#### What you need to do:
Below are the entries; give again exactly the lines from the one mentioning "Sponsor (861, 121)" through the one mentioning "前のページ (334, 1831)", inclusive.
************
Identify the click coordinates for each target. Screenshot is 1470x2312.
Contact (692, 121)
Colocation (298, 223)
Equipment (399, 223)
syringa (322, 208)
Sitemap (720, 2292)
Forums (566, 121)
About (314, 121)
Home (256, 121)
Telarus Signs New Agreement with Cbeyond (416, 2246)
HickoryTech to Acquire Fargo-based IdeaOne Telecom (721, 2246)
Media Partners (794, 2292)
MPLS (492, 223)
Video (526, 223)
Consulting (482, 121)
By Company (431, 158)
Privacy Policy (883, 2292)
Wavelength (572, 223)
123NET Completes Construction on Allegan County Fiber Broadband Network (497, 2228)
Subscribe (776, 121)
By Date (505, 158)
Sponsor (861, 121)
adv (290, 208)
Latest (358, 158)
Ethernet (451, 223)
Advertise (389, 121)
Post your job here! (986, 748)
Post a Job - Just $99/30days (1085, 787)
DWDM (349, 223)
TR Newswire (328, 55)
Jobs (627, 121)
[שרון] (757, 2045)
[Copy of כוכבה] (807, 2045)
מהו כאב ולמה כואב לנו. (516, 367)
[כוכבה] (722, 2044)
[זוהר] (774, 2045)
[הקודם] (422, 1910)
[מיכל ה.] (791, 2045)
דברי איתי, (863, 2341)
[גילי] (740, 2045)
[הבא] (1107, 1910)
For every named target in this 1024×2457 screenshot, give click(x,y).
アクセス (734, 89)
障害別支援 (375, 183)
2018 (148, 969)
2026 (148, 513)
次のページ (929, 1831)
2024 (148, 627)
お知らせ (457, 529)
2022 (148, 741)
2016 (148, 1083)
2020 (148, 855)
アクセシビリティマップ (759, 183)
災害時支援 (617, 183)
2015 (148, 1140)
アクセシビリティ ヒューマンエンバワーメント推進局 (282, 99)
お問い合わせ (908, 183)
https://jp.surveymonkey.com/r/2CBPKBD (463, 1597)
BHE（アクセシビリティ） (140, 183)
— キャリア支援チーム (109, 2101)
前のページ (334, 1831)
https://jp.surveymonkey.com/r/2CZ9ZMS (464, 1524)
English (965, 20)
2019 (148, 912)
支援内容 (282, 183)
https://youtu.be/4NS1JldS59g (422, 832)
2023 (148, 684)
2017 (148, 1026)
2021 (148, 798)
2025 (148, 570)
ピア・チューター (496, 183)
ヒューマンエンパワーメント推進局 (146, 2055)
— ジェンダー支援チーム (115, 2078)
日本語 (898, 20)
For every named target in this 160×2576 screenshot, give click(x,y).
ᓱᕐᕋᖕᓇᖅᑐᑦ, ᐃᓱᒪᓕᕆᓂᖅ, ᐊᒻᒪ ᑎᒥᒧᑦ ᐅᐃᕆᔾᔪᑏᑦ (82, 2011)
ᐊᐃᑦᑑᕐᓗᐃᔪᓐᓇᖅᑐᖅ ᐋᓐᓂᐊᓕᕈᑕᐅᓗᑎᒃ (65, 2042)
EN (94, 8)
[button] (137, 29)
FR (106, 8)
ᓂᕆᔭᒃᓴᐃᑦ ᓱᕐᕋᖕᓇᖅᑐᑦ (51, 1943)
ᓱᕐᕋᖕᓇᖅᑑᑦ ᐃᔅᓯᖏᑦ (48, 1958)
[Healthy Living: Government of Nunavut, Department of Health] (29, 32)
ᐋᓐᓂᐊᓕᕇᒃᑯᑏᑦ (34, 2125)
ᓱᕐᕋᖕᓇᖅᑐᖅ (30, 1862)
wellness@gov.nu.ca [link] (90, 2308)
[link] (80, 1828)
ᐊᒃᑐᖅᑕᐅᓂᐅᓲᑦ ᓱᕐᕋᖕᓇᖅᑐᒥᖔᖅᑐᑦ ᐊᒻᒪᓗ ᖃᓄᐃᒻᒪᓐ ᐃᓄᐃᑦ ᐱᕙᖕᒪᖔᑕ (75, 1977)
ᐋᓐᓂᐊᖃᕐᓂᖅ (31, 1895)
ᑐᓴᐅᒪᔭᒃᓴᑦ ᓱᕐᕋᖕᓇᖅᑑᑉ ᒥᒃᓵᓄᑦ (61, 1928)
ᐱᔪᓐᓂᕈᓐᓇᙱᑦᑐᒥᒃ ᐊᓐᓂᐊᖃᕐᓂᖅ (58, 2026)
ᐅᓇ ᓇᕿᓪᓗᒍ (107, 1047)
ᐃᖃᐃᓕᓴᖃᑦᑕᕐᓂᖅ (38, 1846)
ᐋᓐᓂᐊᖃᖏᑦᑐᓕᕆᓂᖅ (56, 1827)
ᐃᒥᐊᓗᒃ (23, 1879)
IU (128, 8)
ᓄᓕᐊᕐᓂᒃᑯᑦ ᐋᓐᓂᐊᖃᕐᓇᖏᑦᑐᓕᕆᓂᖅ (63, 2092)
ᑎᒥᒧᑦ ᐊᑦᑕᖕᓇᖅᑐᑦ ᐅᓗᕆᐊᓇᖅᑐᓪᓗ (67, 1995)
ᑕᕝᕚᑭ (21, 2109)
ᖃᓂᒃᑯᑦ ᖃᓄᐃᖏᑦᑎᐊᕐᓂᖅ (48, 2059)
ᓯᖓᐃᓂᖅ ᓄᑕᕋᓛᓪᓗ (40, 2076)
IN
************
#### Response:
Sponsor (861, 121)
adv (290, 208)
Latest (358, 158)
Ethernet (451, 223)
Advertise (389, 121)
Post your job here! (986, 748)
Post a Job - Just $99/30days (1085, 787)
DWDM (349, 223)
TR Newswire (328, 55)
Jobs (627, 121)
[שרון] (757, 2045)
[Copy of כוכבה] (807, 2045)
מהו כאב ולמה כואב לנו. (516, 367)
[כוכבה] (722, 2044)
[זוהר] (774, 2045)
[הקודם] (422, 1910)
[מיכל ה.] (791, 2045)
דברי איתי, (863, 2341)
[גילי] (740, 2045)
[הבא] (1107, 1910)
For every named target in this 1024×2457 screenshot, give click(x,y).
アクセス (734, 89)
障害別支援 (375, 183)
2018 (148, 969)
2026 (148, 513)
次のページ (929, 1831)
2024 (148, 627)
お知らせ (457, 529)
2022 (148, 741)
2016 (148, 1083)
2020 (148, 855)
アクセシビリティマップ (759, 183)
災害時支援 (617, 183)
2015 (148, 1140)
アクセシビリティ ヒューマンエンバワーメント推進局 (282, 99)
お問い合わせ (908, 183)
https://jp.surveymonkey.com/r/2CBPKBD (463, 1597)
BHE（アクセシビリティ） (140, 183)
— キャリア支援チーム (109, 2101)
前のページ (334, 1831)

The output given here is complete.